About this exercise
An exact copy of every record is needed.

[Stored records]

--------

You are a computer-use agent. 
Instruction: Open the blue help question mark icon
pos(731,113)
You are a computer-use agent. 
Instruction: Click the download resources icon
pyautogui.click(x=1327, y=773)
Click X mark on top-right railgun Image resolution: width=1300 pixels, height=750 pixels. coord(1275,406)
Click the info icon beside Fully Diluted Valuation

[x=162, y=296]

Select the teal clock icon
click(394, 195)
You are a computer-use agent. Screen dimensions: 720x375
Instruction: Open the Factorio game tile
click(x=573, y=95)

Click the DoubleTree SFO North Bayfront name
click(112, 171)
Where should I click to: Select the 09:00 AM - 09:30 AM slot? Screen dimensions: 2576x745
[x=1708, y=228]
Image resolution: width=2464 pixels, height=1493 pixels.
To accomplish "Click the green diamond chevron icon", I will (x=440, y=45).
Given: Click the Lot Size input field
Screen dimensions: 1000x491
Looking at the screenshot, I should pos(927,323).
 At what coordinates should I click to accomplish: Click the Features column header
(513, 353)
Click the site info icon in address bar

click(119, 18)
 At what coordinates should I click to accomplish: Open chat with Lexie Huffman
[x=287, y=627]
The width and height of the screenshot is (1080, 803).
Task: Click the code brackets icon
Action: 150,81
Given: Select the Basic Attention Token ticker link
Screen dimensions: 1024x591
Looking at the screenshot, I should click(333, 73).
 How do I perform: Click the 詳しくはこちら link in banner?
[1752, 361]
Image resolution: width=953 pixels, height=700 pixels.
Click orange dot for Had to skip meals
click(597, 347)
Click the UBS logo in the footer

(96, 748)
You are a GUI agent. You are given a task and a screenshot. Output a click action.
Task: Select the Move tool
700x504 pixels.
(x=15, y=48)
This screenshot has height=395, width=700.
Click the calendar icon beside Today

--------

Completed exercise
You are a computer-use agent. 
Instruction: Open the blue help question mark icon
pos(731,113)
You are a computer-use agent. 
Instruction: Click the download resources icon
pyautogui.click(x=1327, y=773)
Click X mark on top-right railgun Image resolution: width=1300 pixels, height=750 pixels. coord(1275,406)
Click the info icon beside Fully Diluted Valuation

[x=162, y=296]

Select the teal clock icon
click(394, 195)
You are a computer-use agent. Screen dimensions: 720x375
Instruction: Open the Factorio game tile
click(x=573, y=95)

Click the DoubleTree SFO North Bayfront name
click(112, 171)
Where should I click to: Select the 09:00 AM - 09:30 AM slot? Screen dimensions: 2576x745
[x=1708, y=228]
Image resolution: width=2464 pixels, height=1493 pixels.
To accomplish "Click the green diamond chevron icon", I will (x=440, y=45).
Given: Click the Lot Size input field
Screen dimensions: 1000x491
Looking at the screenshot, I should pos(927,323).
 At what coordinates should I click to accomplish: Click the Features column header
(513, 353)
Click the site info icon in address bar

click(119, 18)
 At what coordinates should I click to accomplish: Open chat with Lexie Huffman
[x=287, y=627]
The width and height of the screenshot is (1080, 803).
Task: Click the code brackets icon
Action: 150,81
Given: Select the Basic Attention Token ticker link
Screen dimensions: 1024x591
Looking at the screenshot, I should click(333, 73).
 How do I perform: Click the 詳しくはこちら link in banner?
[1752, 361]
Image resolution: width=953 pixels, height=700 pixels.
Click orange dot for Had to skip meals
click(597, 347)
Click the UBS logo in the footer

(96, 748)
You are a GUI agent. You are given a task and a screenshot. Output a click action.
Task: Select the Move tool
700x504 pixels.
(x=15, y=48)
This screenshot has height=395, width=700.
Click the calendar icon beside Today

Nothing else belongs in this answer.